**TASK TO CARRY OUT:** Return, from the material below, each line in which the word "will" is present.

**RECORDS SHOWN:**
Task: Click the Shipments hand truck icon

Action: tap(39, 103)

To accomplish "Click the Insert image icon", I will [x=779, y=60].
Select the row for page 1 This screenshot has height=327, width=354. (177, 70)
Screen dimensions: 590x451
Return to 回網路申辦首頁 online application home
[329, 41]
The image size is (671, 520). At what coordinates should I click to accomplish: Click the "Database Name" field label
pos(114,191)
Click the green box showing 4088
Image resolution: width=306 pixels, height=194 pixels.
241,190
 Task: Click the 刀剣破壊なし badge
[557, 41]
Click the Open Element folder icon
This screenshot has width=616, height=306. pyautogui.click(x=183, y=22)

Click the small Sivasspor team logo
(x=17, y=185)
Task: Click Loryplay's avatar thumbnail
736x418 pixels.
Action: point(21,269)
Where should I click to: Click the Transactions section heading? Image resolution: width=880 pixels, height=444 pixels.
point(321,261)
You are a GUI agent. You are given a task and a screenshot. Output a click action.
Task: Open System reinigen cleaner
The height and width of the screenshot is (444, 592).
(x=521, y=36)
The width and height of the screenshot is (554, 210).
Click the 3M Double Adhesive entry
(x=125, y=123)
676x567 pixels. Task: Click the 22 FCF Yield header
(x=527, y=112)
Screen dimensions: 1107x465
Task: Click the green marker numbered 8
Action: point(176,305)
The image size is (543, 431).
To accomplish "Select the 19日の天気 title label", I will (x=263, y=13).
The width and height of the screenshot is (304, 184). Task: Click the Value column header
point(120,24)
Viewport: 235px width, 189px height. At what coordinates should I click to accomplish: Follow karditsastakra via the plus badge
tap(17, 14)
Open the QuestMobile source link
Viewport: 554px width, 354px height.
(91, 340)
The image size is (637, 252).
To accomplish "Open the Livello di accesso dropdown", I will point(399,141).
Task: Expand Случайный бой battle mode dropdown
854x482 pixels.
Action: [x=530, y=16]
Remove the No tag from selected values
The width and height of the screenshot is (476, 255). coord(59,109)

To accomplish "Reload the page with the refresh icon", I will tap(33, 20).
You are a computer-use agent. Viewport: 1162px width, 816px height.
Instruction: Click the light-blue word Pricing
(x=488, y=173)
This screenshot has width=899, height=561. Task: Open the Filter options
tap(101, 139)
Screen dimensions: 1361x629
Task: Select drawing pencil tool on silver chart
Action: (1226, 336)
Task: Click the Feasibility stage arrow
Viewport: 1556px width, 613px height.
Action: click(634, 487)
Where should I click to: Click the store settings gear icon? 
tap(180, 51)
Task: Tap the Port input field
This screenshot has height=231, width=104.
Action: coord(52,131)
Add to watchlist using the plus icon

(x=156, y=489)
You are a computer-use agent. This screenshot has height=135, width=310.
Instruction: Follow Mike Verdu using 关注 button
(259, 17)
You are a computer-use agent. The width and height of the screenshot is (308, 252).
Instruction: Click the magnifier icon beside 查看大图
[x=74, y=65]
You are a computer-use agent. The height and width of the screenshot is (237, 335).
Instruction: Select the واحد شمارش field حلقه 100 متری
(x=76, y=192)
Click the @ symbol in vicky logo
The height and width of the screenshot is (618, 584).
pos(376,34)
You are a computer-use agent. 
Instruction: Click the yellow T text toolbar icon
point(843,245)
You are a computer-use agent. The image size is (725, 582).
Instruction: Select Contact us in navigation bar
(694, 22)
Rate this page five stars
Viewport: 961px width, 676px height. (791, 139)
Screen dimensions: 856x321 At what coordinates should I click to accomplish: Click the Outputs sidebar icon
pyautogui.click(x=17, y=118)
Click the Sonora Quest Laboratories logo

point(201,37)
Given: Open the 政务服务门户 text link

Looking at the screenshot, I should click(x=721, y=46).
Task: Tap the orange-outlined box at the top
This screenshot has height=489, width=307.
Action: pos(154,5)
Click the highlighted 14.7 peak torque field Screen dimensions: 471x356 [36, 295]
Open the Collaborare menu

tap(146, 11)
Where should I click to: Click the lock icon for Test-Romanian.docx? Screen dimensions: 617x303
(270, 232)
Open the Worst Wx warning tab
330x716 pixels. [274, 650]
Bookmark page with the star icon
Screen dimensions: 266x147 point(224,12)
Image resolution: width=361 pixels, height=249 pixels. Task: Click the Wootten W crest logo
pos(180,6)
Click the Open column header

**ANSWER:**
To accomplish "Click the Insert image icon", I will [x=779, y=60].
To accomplish "Select the 19日の天気 title label", I will (x=263, y=13).
To accomplish "Open the Livello di accesso dropdown", I will point(399,141).
To accomplish "Reload the page with the refresh icon", I will tap(33, 20).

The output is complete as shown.